All four patients in this study with persistent Cho peaks in the PTM had residual cancer resulting in a positive predictive value of 100% for 1H MRS. All these cancers were confirmed clinically within 6 months of treatment and it is presumed that these PTMs probably consisted of gross residual cancer. There were five false negative results reducing the negative predictive value for 1H MRS to 81%. Three of these cases were at nodal sites that showed a volume reduction before enlarging again more than 6 months after treatment; in one case the relapse did not occur until 1.5 years after the end of treatment. It is postulated that 1H MRS was not capable of detecting small islands of viable tumour cells buried within the inflammatory PTM which later acted as the seeds for cancer regrowth. Confining the analysis of results to the detection of those residual cancers that were diagnosed within the first 6 months of treatment would have improved the sensitivity of the early post-treatment 1H MRS. However, even then 1H MRS missed residual cancer when the volume of residual tumour was small or the VOI could only sample the necrotic portion of the tumour. There were no false positive results in this study as none of the 21 patients with a noncancerous PTM had a Cho peak on their early post-treatment 1H MRS. While 1H MRS cannot exclude cancer, especially those cases that relapse later on, it may improve confidence in excluding the presence of gross tumour early after treatment, thus enabling close surveillance to be undertaken instead of surgery.

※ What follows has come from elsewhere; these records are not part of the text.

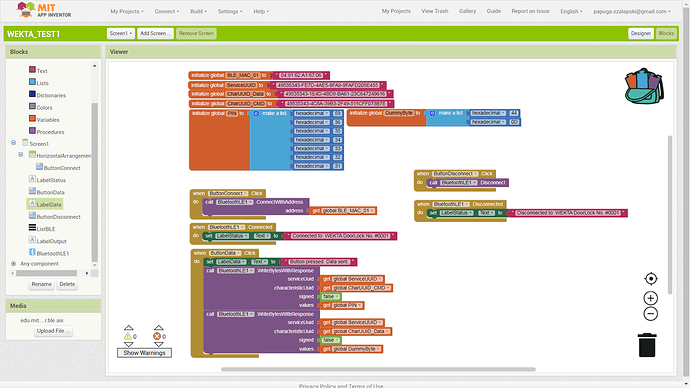Open the Screen1 dropdown

click(x=120, y=33)
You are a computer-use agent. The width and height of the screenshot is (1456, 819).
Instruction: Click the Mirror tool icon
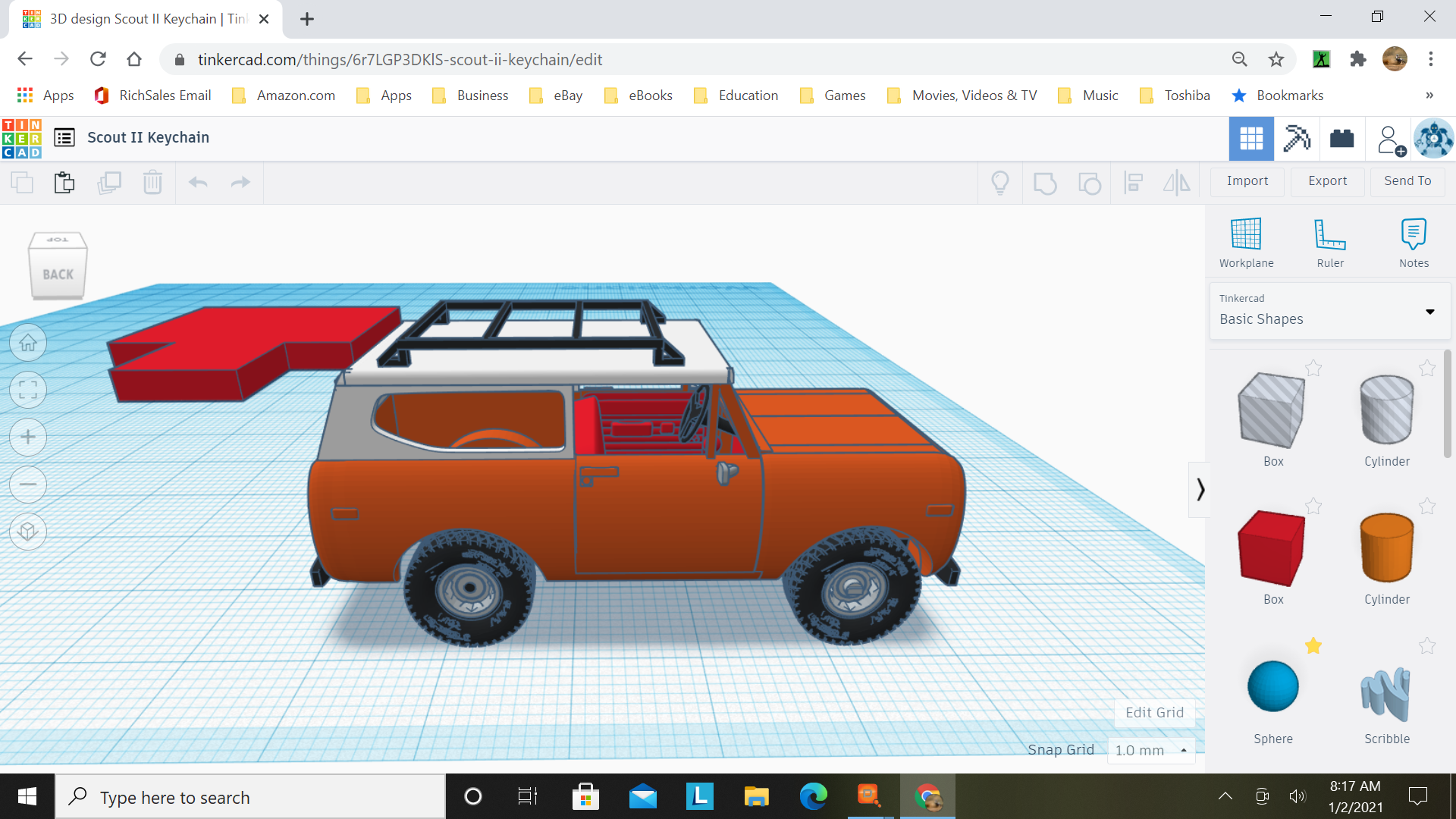[x=1175, y=182]
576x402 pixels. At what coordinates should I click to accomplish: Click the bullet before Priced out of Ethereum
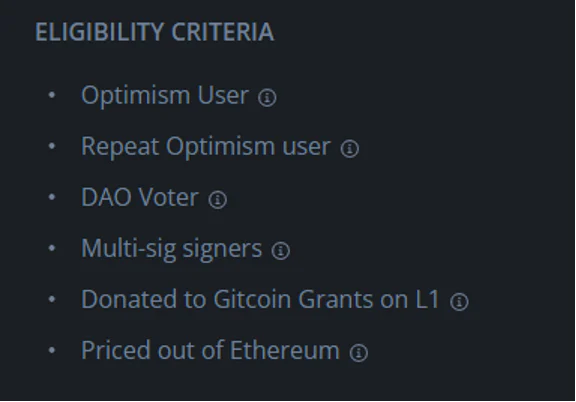coord(52,351)
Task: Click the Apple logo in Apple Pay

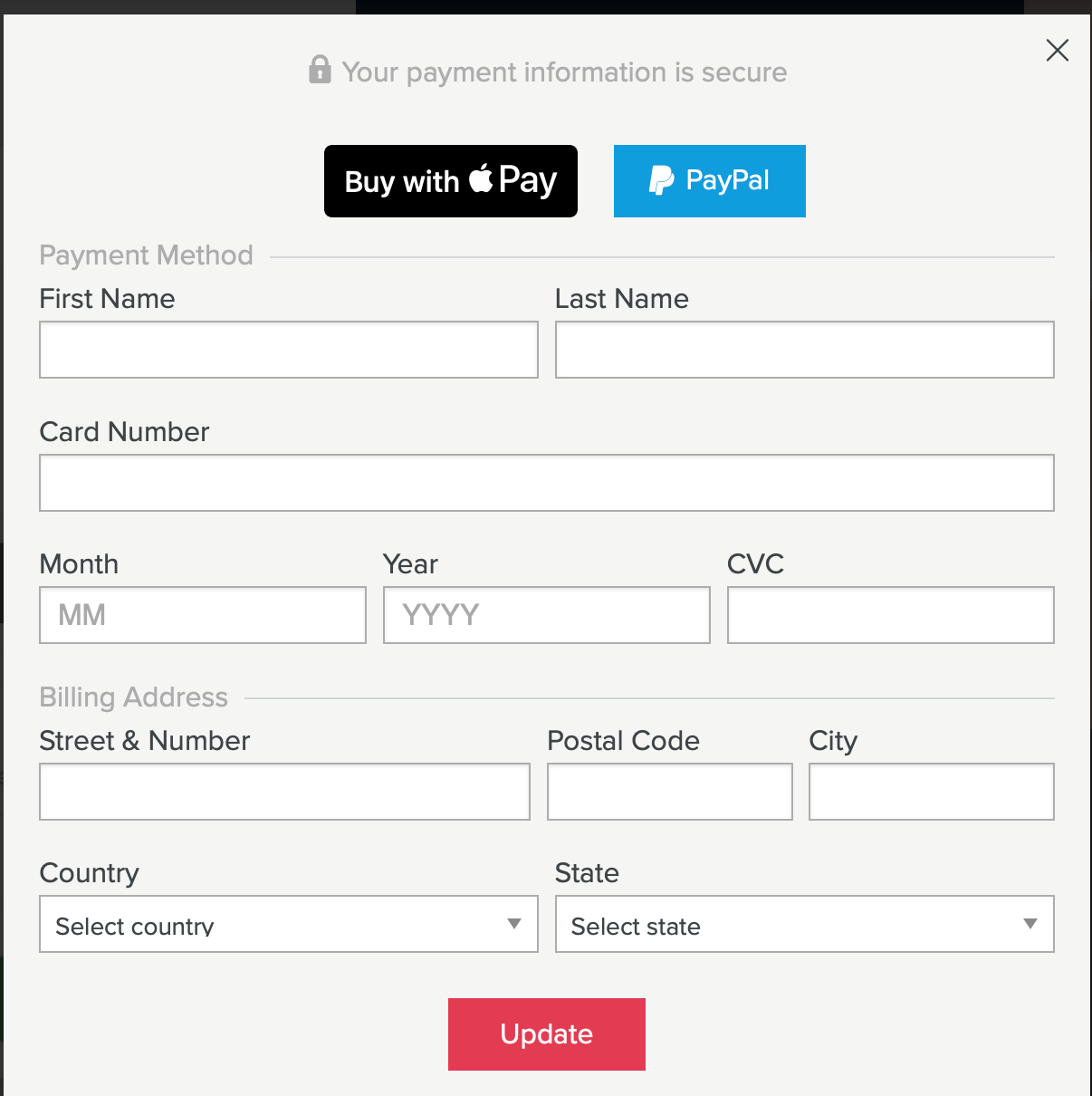Action: (481, 178)
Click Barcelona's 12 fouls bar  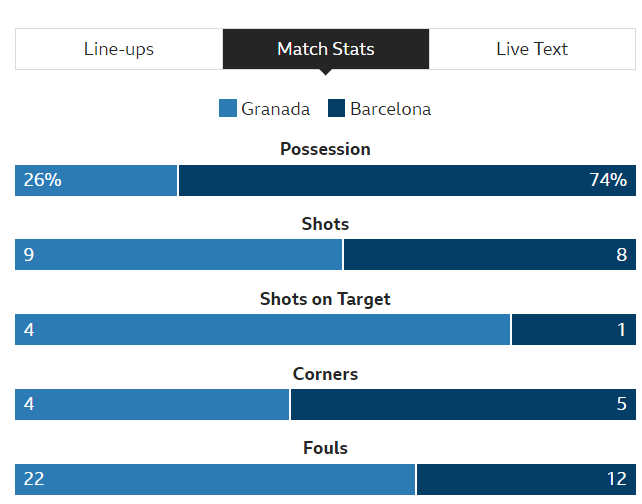(526, 479)
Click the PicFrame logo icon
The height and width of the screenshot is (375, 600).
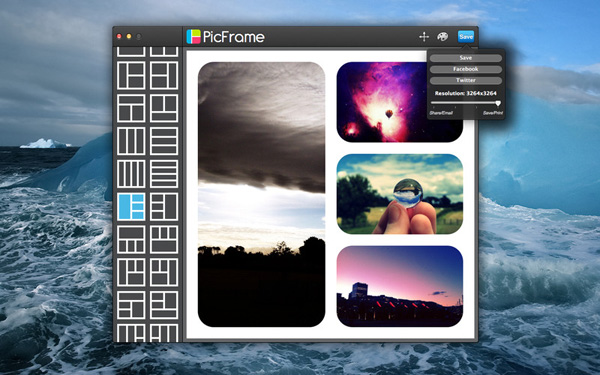[193, 37]
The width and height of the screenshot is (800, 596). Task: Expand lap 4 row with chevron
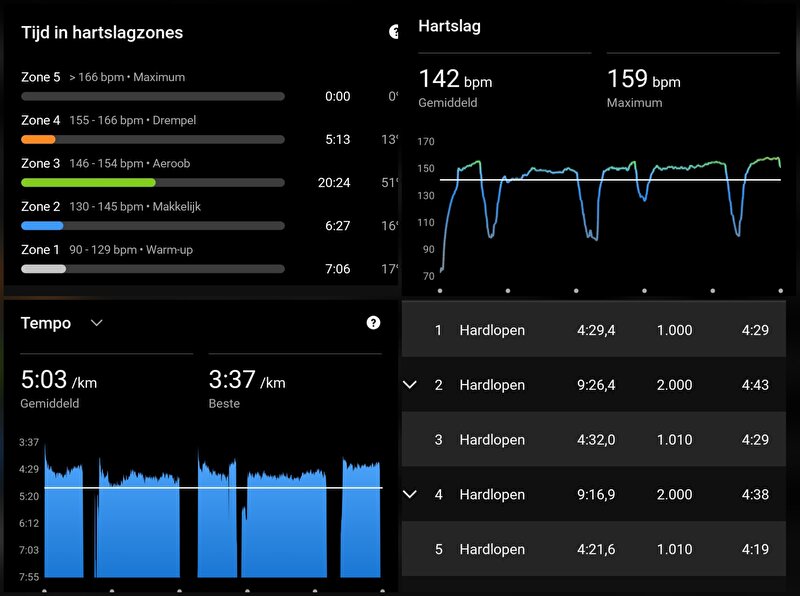pyautogui.click(x=409, y=494)
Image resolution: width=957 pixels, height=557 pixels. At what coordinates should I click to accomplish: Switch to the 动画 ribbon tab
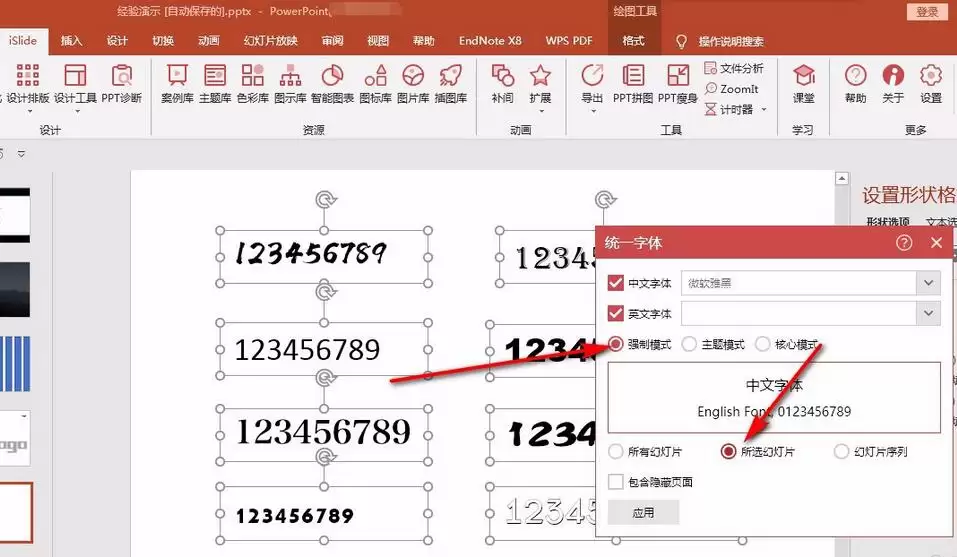[x=208, y=41]
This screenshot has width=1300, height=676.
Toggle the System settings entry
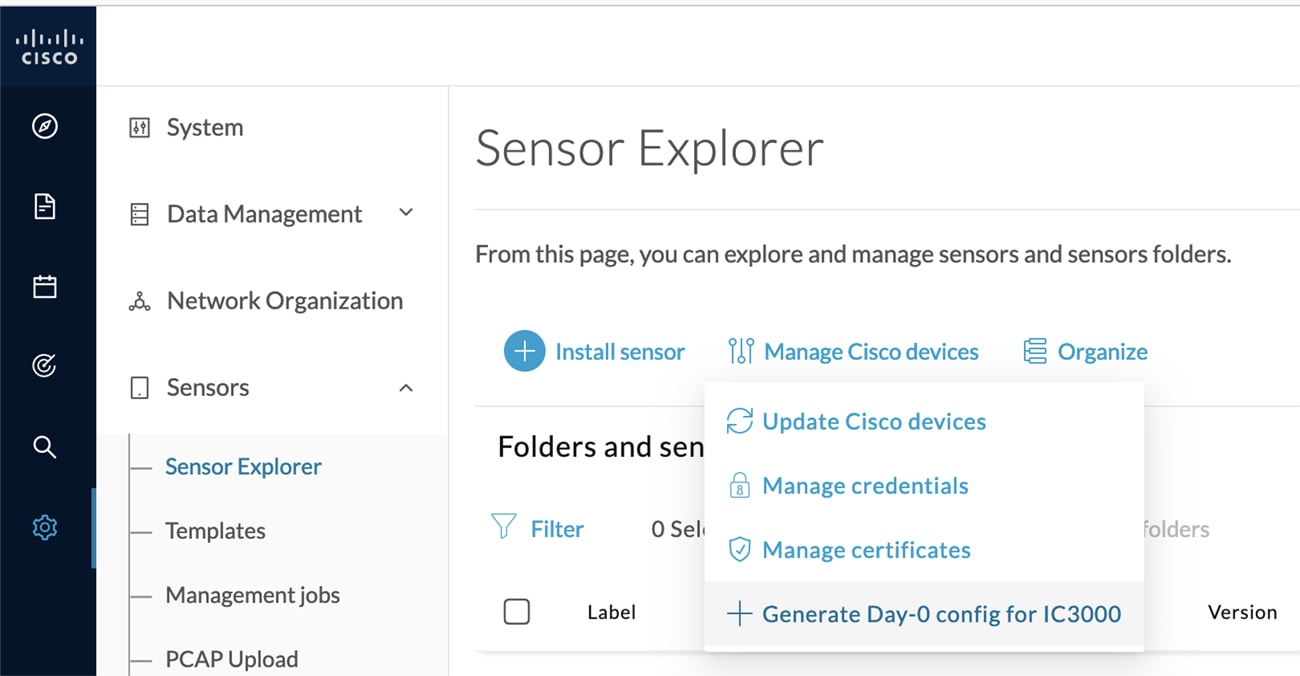pos(204,127)
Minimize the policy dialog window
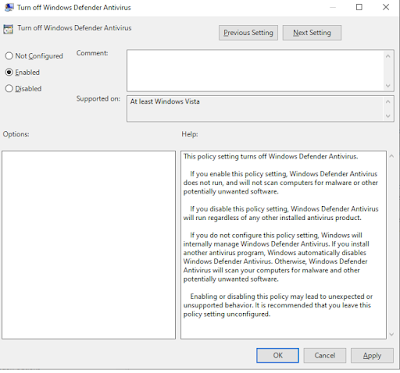 (x=332, y=7)
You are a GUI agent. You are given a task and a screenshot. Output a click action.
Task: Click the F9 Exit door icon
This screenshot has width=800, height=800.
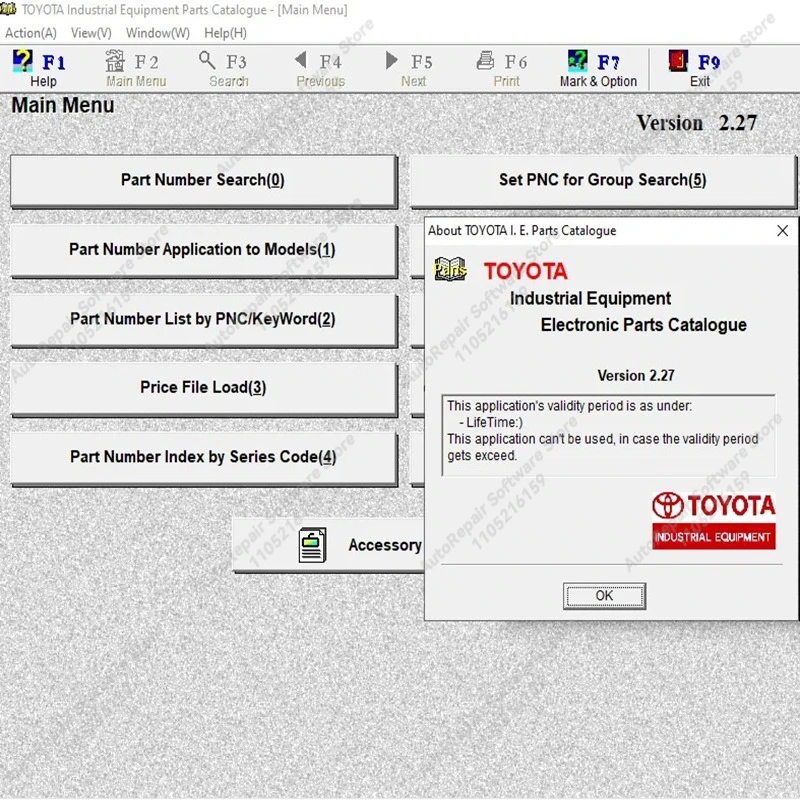pos(679,62)
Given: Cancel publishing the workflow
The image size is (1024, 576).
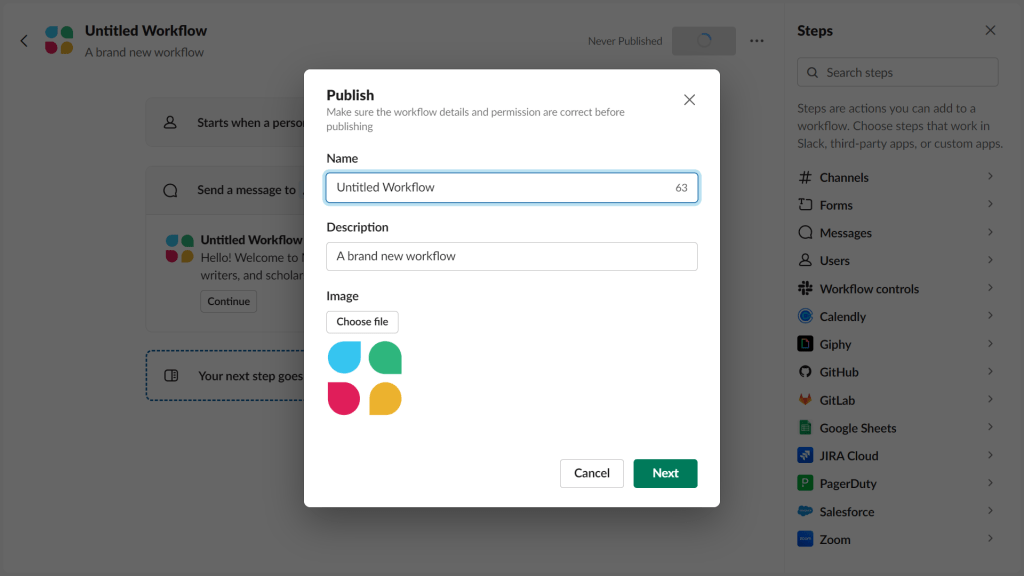Looking at the screenshot, I should pyautogui.click(x=591, y=473).
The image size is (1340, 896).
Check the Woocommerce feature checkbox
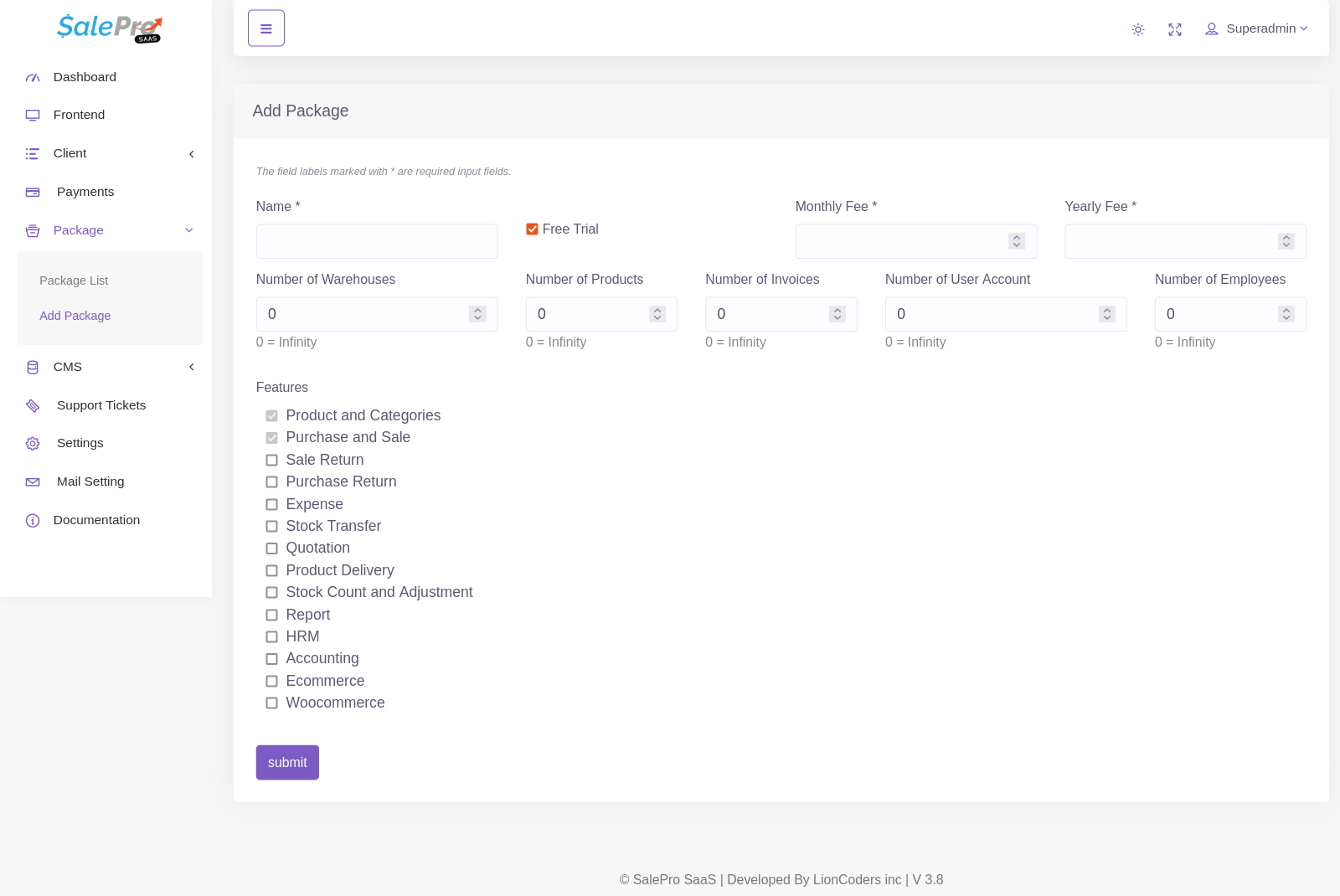(271, 703)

The main limitation of the study is that the head and neck is technically a difficult region in which to obtain high quality spectra because of susceptibility artefacts and motion. The spectra in this study could have been improved by using antisusceptibility devices and respiratory gating, but antisusceptibility devices are not well tolerated by patients with head and neck cancer, while swallowing, which is a major cause of motion, cannot be corrected using current MRI gating techniques. The other limitation is that the study was performed at 1.5 T rather than at higher magnetic field strengths of 3 T which are becoming increasingly available and increase the signal-to-noise ratio. However, this was a prospective study that was started several years ago and the technique could not be changed during the long period it took to recruit the patients and obtain the long-term clinical follow-up necessary to evaluate this group of patients where the majority had noncancerous PTM under conservative management. Despite the drawbacks, this study was performed using a magnet strength and technique that are widely available and so the results are directly applicable to current clinical practice. Furthermore, it remains to be seen whether future advances in MR spectroscopy will improve the quality of the spectra in the head and neck sufficiently to allow detection of foci of viable tumour cells buried within an inflammatory mass.

In conclusion, a residual mass was commonly found at the site of the primary or nodal HNSCC 6 weeks after completion of CRT. This prospective study set out to investigate the value of Cho as a marker to identify residual cancer within the PTM using a widely available 1H MRS technique and a clinical endpoint. The persistence of Cho after treatment was uncommon and therefore changes in Cho ratios between the pre- and post-treatment 1H MRS could not be used to identify residual cancer. However, the presence of Cho in the PTM had a high positive predictive value for residual cancer. The persistence of Cho should improve radiological confidence in identifying residual cancer, so that a more aggressive approach to confirming the diagnosis, including examination under general anaesthesia and repeated biopsies, can be undertaken. The absence of Cho did not exclude cancer and so 1H MRS cannot be used as a substitute for close clinical and radiological follow-up. On the other hand it could be argued that the disappearance of Cho early after treatment improves confidence in excluding a gross tumour mass, so that a more conservative approach of close surveillance can be undertaken which will identify the minority of cancers that relapse later on.